GPs invented medical records
We have been keeping them, quite safely and usefully, for some decades.
Some of us even start talking about things like medical informatics, and some of the reasons why a pile of records from several databases made by several orgs for several purposes turns out to be just a pile when you amalgamate them.
In Exeter in the '80s the experiment of building a record for use by specialties and GPs was tried. It didn't work.
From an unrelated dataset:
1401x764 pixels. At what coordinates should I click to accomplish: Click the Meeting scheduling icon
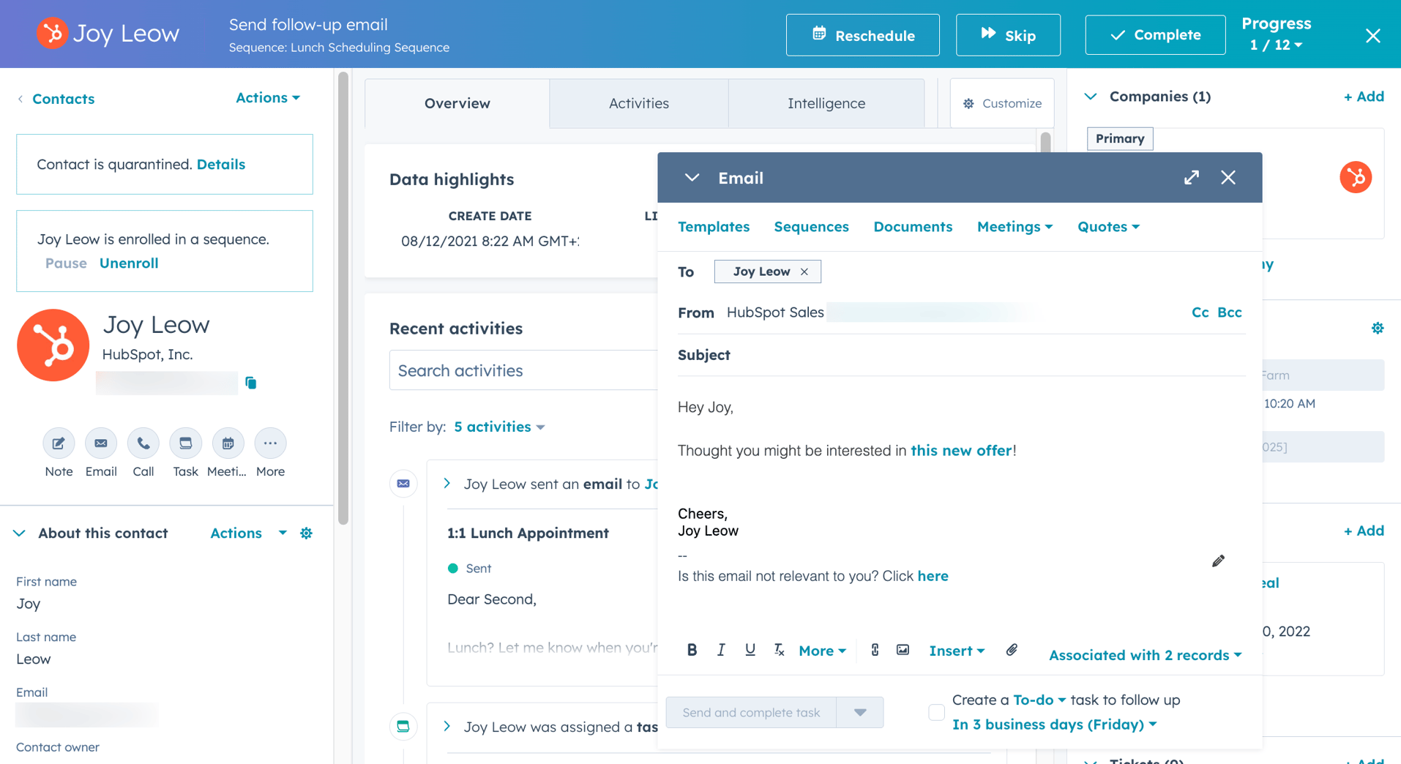pos(228,443)
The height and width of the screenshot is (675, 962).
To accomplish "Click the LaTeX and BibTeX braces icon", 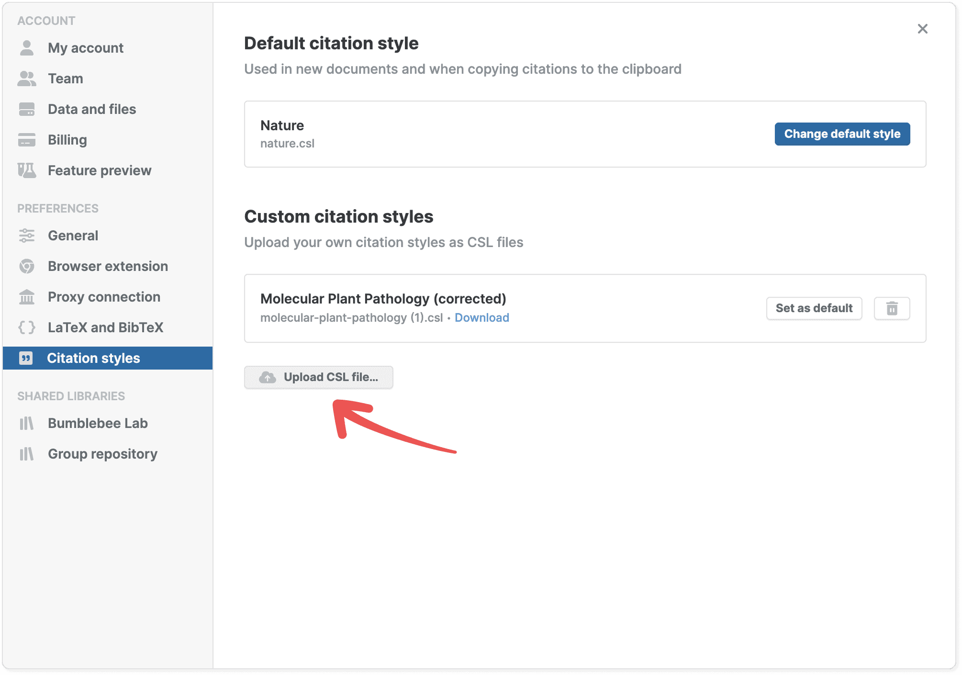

The current effort does not include any solutions to the problems that killed that.
Medical records are not the only thing that we should be looking at, they are relatively easy, accept that there are several sorts of Practice software, note that the laboratory is a good place to hang on to lab results, that the PACS of the local imaging department can usefully hold the pictures and reports, do some caching and devise a framework perhaps with a PKI to allow my machine to ask the machine of a GP in Aberdeen (it won't work BTW since that is another country, come back South to Carlisle for examples) questions such as "IsADiabetic(ID)" or "ListAllergiesAndAvoids(ID)" at need, and send a list of those to the patient as well in a quarterly statement.
No, how about a bit of informatics, of computing, of weak AI, or at least Hinting Engines and Opinionated Systems (one of those would model many of my colleagues quite adequately, and they are easier to build than the Eschaton I think)
Or if you want a working system, take copies of the GPL'd US VA system - called VistA for the last couple of decades, install that and then work on from there...
Because of all the long-term infrastructure systems that should be built of Open Source, healthcare IT is hard to find a better example.
What is being done at the moment is driven by money and power, not by cleverness in IT or medicine. Which is a pity.